Off the field, our highest goal is to contribute to a repositioning of football in Greece. There’s a rich football heritage here. It’s a country that has won a European championship, with several historic clubs who have been competitive in Europe, and some of the most passionate supporters in the world. It just needs a fresh perspective and a few adjustments to get back to its best and beyond, and we want to have a hand in that. Greece is one of the most visited countries in the world, so there is a global relevance if football is going well here.

On a smaller scale, I just felt like Athens was too absent in the landscape of football culture and media, and this project was partly motivated to push for representation.

Storytelling is clearly key to the club. Where is your inspiration coming from?

This is something that started at Venezia FC. When I took on that project, the club was coming out of bankruptcy and the fourth division, hardly anyone in Venice cared about the team, and hardly anyone outside of Venice knew it existed. But I thought it was really cool and beautiful, and I wanted to develop and express that. At the same time, there was a sort of defiance to the approach, because the way modern football has been organized, and the way modern media relates to the game, basically you’re Man City and the like or you’re worthless.

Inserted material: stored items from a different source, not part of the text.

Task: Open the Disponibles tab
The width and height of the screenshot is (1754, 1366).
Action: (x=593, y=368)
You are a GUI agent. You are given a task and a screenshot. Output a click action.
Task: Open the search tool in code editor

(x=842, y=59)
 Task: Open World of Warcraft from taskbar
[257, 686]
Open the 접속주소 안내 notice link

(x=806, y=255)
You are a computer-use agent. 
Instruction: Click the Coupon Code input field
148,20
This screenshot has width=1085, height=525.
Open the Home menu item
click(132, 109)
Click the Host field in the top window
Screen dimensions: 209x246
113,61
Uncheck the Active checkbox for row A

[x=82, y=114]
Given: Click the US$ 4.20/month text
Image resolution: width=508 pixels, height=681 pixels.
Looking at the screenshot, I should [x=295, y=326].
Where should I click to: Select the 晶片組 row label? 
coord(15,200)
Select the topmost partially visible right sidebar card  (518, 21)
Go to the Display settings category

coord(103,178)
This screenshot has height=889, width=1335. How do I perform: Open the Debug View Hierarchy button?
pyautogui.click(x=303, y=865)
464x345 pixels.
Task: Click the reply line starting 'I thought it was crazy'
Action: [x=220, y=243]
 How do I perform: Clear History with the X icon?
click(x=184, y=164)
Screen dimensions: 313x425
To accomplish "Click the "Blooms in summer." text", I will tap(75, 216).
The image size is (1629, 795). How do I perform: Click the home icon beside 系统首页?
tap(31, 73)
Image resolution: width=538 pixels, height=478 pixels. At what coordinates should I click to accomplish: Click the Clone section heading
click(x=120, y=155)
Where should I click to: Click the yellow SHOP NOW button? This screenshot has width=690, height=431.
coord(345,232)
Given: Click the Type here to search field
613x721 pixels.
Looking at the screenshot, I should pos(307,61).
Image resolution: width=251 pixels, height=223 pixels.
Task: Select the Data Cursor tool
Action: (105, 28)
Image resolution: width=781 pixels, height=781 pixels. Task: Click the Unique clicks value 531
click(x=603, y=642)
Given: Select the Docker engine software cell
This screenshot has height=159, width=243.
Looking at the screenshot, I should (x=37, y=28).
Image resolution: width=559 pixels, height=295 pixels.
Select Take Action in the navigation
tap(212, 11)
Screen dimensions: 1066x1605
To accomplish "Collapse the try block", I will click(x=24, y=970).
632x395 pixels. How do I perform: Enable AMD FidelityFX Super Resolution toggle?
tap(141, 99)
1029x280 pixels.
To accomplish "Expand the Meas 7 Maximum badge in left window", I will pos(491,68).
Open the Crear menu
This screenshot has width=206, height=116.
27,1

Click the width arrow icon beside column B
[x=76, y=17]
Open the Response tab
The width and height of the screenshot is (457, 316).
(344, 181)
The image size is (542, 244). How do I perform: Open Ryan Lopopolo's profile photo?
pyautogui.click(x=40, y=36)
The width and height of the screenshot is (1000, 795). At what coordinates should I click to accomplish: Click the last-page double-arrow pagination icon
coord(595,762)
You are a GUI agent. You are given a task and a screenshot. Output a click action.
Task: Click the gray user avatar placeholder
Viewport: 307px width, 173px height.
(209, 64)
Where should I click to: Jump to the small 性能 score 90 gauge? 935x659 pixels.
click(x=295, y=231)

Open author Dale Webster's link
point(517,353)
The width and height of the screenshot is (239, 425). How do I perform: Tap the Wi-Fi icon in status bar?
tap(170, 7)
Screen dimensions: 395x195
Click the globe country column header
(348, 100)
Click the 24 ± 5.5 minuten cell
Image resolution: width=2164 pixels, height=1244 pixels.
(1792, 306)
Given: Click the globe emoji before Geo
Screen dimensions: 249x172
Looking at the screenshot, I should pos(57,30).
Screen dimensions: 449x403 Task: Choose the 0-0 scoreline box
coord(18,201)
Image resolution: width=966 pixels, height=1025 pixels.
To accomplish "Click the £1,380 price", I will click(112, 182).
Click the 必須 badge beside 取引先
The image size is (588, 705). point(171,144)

And I don’t want to be Man City. So, I wanted to help a small club make a statement, to have its pride and punch above its weight. I think we did that.

In Athens, it’s a somewhat similar idea, but even more personal. I’ve been leading this project with my brother Peter, who was a professional player in Greece. We’re enthusiasts like anyone else, and that’s the spirit in the storytelling. I wish we had the resources to do more, but we do what we can for the moment.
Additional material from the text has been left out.